| What the task requires |
Reproduce the top of the data verbatim, through and including the line that contains "Select the calf hotspot near the lower leg".

(Records excerpted from a collection)
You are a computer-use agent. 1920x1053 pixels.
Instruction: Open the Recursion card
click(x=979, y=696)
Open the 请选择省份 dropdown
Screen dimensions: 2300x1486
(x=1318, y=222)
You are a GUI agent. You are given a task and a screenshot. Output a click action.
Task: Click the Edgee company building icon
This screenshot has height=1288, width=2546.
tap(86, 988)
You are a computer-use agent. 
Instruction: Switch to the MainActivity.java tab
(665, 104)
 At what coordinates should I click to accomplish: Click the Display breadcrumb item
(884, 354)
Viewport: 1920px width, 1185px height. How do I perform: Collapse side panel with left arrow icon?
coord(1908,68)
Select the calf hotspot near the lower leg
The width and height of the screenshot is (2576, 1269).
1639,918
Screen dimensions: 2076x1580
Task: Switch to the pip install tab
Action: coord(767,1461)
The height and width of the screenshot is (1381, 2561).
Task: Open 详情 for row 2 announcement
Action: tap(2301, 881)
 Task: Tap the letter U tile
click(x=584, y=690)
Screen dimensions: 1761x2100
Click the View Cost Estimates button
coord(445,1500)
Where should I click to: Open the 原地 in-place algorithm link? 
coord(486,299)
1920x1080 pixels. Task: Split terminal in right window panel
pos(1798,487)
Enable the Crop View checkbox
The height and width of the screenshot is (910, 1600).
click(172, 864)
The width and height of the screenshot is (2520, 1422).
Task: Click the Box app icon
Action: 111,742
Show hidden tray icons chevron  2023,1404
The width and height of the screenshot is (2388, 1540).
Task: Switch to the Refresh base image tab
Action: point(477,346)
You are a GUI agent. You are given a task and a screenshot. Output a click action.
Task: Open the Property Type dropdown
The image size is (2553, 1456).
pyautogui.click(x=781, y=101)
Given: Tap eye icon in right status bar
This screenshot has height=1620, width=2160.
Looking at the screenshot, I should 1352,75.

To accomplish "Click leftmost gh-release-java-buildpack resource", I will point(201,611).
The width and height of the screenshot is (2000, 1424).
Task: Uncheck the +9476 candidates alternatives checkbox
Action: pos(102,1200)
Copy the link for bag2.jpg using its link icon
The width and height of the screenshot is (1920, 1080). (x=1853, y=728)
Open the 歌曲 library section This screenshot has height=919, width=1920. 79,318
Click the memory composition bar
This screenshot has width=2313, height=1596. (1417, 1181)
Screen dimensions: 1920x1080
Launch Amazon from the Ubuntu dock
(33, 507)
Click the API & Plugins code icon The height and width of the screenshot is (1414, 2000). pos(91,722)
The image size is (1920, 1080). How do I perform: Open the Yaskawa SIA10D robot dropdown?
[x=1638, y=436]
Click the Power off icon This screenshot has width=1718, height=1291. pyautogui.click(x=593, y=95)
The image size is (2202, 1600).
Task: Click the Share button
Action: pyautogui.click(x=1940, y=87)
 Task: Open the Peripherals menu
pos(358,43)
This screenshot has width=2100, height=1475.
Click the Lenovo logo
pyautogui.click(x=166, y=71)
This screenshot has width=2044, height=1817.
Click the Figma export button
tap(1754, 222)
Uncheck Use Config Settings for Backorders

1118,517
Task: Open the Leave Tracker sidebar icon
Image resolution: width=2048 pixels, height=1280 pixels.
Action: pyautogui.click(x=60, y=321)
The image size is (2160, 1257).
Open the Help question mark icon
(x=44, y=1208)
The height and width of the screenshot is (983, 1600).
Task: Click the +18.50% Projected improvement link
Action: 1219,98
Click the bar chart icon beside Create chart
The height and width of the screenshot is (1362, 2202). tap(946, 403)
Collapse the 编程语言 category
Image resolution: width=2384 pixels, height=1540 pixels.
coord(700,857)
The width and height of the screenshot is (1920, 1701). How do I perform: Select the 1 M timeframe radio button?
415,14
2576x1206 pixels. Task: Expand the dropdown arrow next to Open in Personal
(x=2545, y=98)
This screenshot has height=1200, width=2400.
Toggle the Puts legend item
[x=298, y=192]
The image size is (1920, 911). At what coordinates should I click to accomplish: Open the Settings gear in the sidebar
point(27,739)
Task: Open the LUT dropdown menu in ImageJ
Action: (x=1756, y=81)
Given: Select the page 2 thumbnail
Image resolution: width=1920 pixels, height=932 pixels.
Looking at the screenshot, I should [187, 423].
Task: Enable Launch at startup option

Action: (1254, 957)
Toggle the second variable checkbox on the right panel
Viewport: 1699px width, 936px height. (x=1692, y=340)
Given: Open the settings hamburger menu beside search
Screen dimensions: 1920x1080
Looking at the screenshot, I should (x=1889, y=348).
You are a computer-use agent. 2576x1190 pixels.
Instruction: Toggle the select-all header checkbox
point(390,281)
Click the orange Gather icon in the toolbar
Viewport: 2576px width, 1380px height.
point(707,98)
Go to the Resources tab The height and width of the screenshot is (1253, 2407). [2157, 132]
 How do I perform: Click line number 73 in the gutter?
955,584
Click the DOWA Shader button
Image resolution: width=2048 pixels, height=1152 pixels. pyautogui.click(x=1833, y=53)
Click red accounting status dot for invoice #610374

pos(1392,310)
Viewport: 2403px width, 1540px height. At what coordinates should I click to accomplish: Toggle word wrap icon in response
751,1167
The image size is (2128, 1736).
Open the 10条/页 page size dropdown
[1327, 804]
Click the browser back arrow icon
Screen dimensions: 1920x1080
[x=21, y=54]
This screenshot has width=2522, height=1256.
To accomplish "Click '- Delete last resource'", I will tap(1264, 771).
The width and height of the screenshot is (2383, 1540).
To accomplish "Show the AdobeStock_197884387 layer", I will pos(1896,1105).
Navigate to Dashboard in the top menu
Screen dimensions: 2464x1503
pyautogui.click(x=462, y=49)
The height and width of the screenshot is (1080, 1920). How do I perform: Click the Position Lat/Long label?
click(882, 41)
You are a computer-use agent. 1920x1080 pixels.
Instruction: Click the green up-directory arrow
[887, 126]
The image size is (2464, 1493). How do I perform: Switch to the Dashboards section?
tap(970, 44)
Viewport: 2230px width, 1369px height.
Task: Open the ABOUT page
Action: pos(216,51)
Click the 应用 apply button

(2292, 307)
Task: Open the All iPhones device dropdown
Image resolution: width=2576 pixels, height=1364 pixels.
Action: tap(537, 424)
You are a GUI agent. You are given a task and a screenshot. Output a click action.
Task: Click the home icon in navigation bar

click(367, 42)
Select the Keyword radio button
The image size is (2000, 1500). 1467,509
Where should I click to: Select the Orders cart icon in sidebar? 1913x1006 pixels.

| Output for this task |
You are a computer-use agent. 1920x1053 pixels.
Instruction: Open the Recursion card
click(x=979, y=696)
Open the 请选择省份 dropdown
Screen dimensions: 2300x1486
(x=1318, y=222)
You are a GUI agent. You are given a task and a screenshot. Output a click action.
Task: Click the Edgee company building icon
This screenshot has height=1288, width=2546.
tap(86, 988)
You are a computer-use agent. 
Instruction: Switch to the MainActivity.java tab
(665, 104)
 At what coordinates should I click to accomplish: Click the Display breadcrumb item
(884, 354)
Viewport: 1920px width, 1185px height. How do I perform: Collapse side panel with left arrow icon?
coord(1908,68)
Select the calf hotspot near the lower leg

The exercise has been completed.